Really, though, no one knows what an answer will look like. In fact, one of the first people to submit a response to the Darpa RFI is asking for money to sketch one out. “The key challenge of doing this is there isn’t a gold standard for credibility. We don’t have a benchmark,” says University of Virginia psychologist Brian Nosek, head of the Center for Open Science and one of the main players in the fight for reproducibility. Lots of people say they have ways to validate scientific results, Nosek says. “So you have to play them against each other. We think all of these ideas say something about credibility, so let’s start comparing them.”

Nosek’s pitch is titled “Path to Iterative Confidence Level Evaluation,” or, charmingly, “Pickle.” It proposes that Darpa set up, in classic fashion, a competition: Let people with credibility-assessing models test them against specific corpuses, like replicated studies. Then he’d build what’s called a nomological network, pitting the ideas against each other. “The only way to develop confidence in the evidence is to look at the problem in lots of different ways and see where you start to get convergence,” Nosek says. In other words, establish a framework for establishing the credibility of establishing credibility. “It’s very meta,” he says.

Other fields of science have their own problems with replicability and reliability. (The cancer people are freaking right out.) But the social sciences have their own particular epistemological problem. Darpa’s big obstacle here might not be social science answers but social science questions. “Computer scientists are more accustomed to asking questions where they can easily verify the answer,” Salganik says. What spam filter best filters spam? Here’s 900,000 emails labeled “spam” and “not-spam.” Now, here’s another 100,000 emails. Let 10 systems label them, and we’ll see which one gets the most right. Result: spam filter. “The goal is explicitly about prediction, and prediction problems are easy to express quantifiably,” Salganik says. “But a lot of social science questions are different. They’re more about asking why something is happening.”

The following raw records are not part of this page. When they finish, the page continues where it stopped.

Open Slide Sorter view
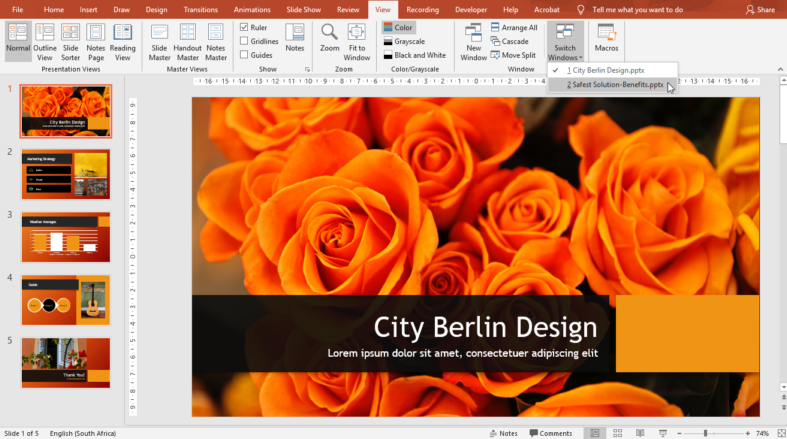 tap(71, 40)
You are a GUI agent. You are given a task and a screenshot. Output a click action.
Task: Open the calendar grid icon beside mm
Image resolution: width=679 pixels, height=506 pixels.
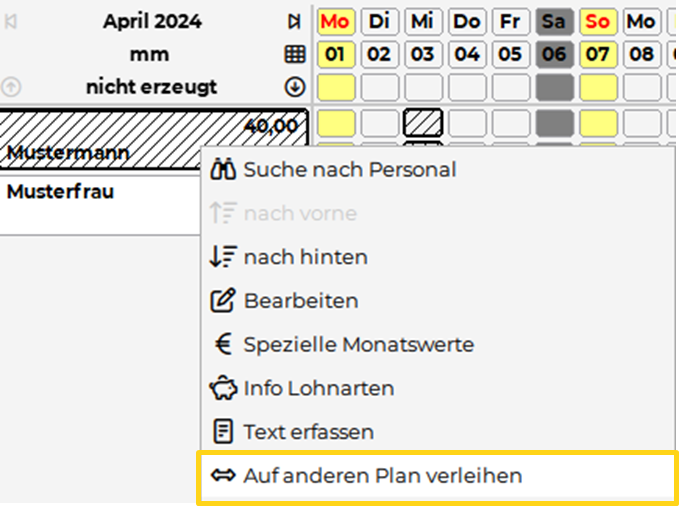[x=294, y=54]
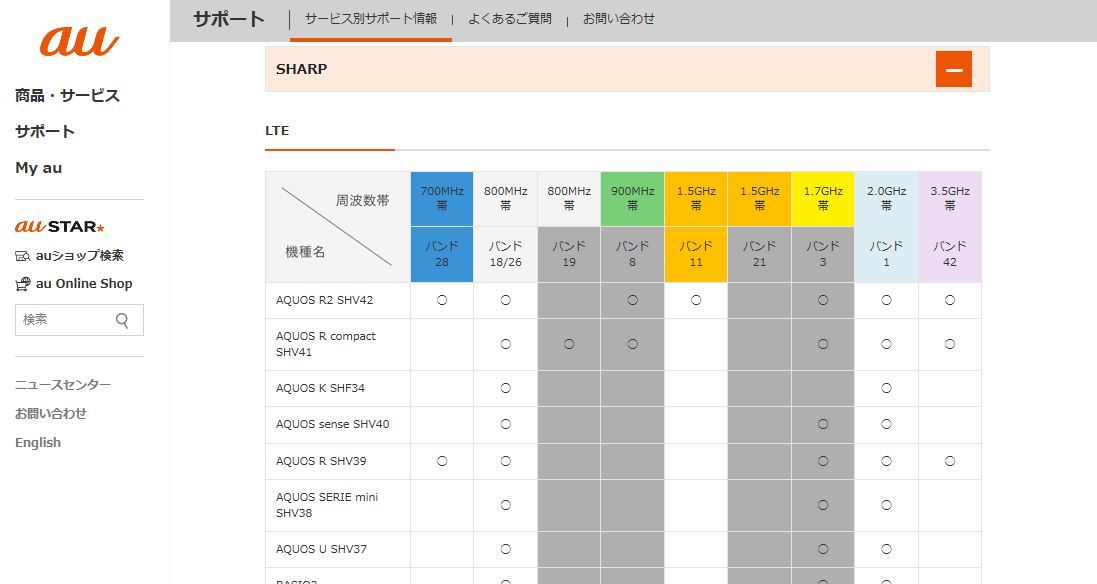Click お問い合わせ in the top navigation
1097x584 pixels.
pyautogui.click(x=619, y=18)
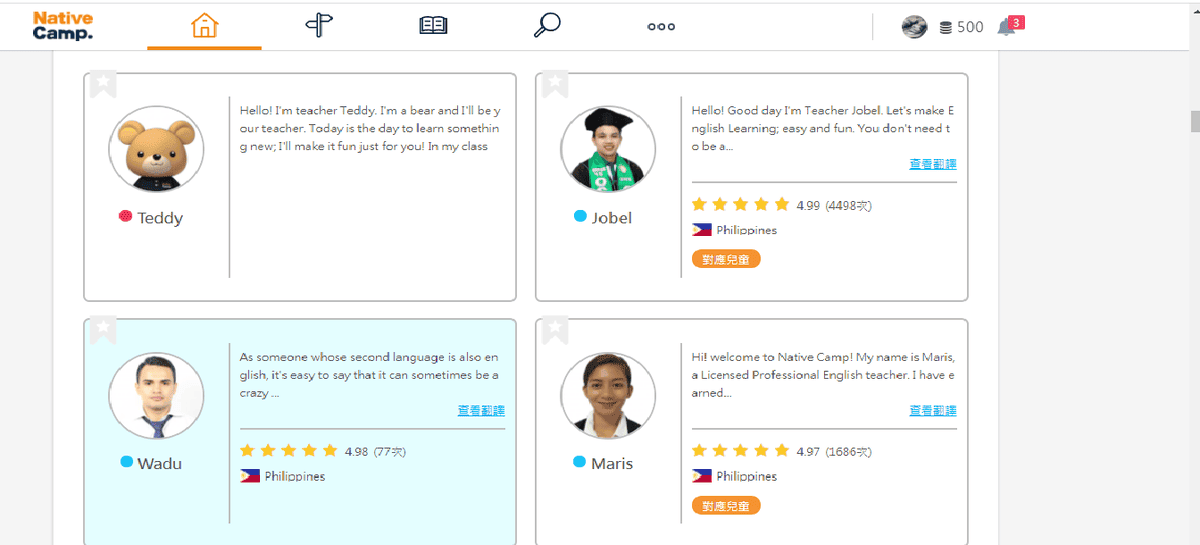
Task: Open Maris's profile photo
Action: point(608,395)
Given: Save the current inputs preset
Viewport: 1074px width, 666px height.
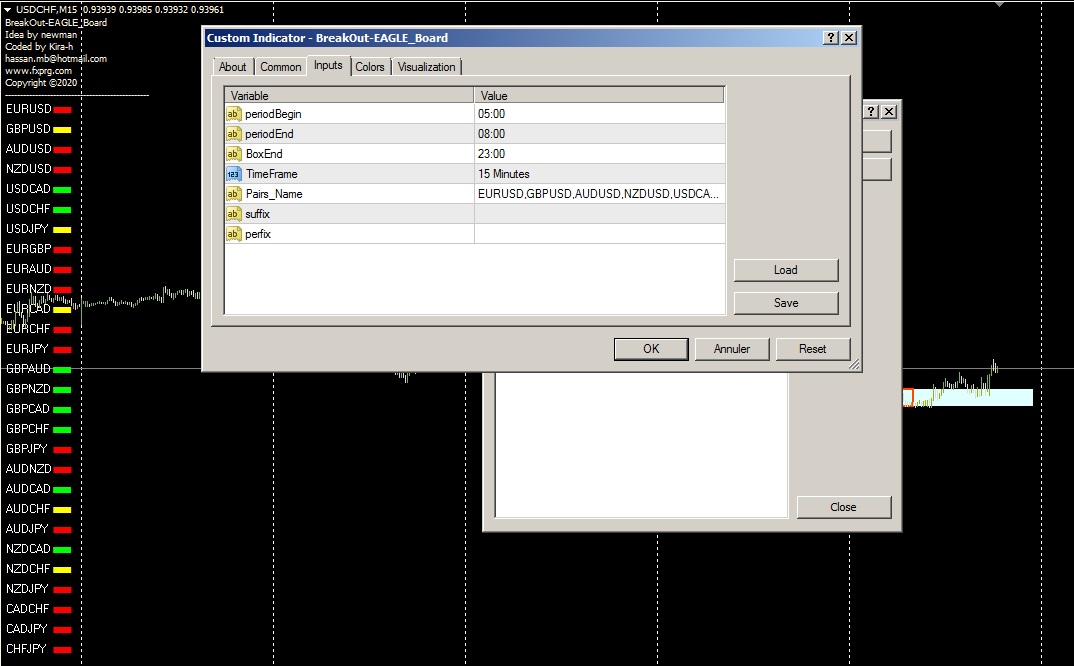Looking at the screenshot, I should tap(785, 303).
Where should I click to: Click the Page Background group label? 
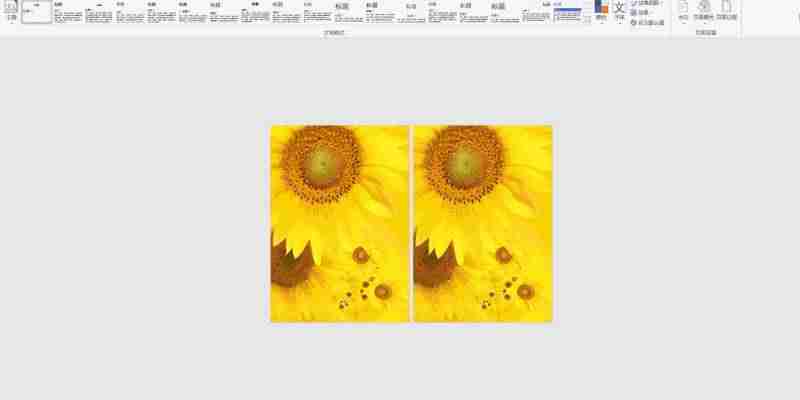point(706,33)
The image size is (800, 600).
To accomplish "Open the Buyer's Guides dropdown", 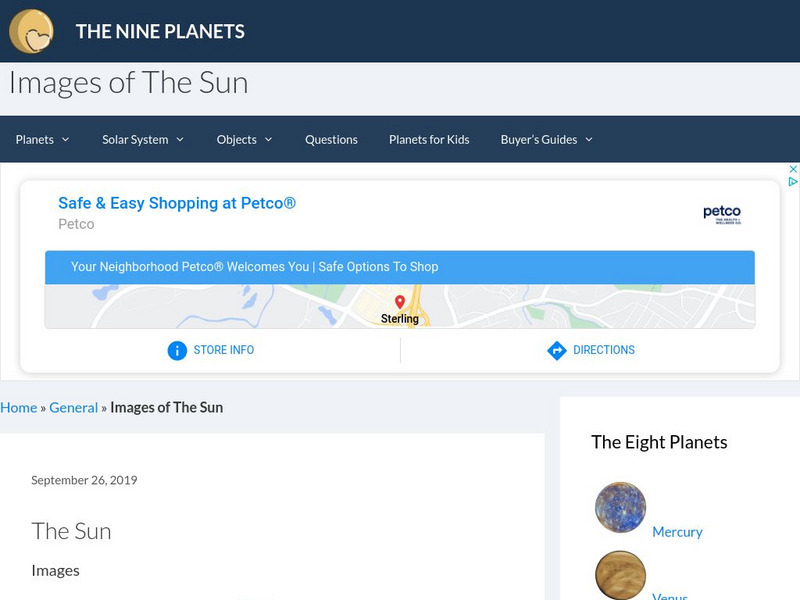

Basic descriptive questions might be useful to Darpa and its military clients. But they’re tough to quantify. “This really does go beyond just statistical significance,” Salganik says. Even if you adjust the acceptable P value, a test of statistical significance, from 0.05 to 0.005—the lower it is, the more significant your data—that won’t deal with, let’s say, bias resulting from corporate funding. (Particle physicists demand a P value below 0.0000003! And you gotta get below 0.00000005 for a genome-wide association study.)

So what’s the answer? One approach might be going beyond statistics and reproducibility to add new confidence tools to the kit. Nosek’s Center for Open Science awards “badges” to articles for things like pre-registering a research plan (to ward off accusations of P hacking) and making full sets of data and the code used to analyze it available. It’s like LEED certification for environmentally-designed buildings.

Social networks might also play a positive role—metrics can show not just how many people cited or linked to a study but how they talked about it. Blog posts and tweets about a new finding in, like, astronomy, could almost constitute a kind of post-publication peer review in which an entire scientific community digs into a paper. In other words, you know who’s gonna save science? Trolls.

Russell seems like he’d be totally open to that. He doesn’t know how many ideas he’ll fund—the RFI is open until mid-August—and he doesn’t know how much money he’ll be able to dole out. “The great thing about Darpa is, if you have a lot of great ideas and budgets are required to do that, you can make that argument,” Russell says. “In the long run, we’re all in this together. The better our science, the better decisions we can make.”

It’s a tricky philosophy-of-science problem, with a tricky philosophy-of-science answer. “It’s a little shocking in some ways that we’re even having this conversation now, that so many of us are waking up and realizing that we’re not as confident in our methods as we thought we were,” Watts says. “It’s going to be a big collective effort to just improve our ability to say we actually believe this result versus we shouldn’t yet.” You have to believe that science can fix science—with some help from Darpa.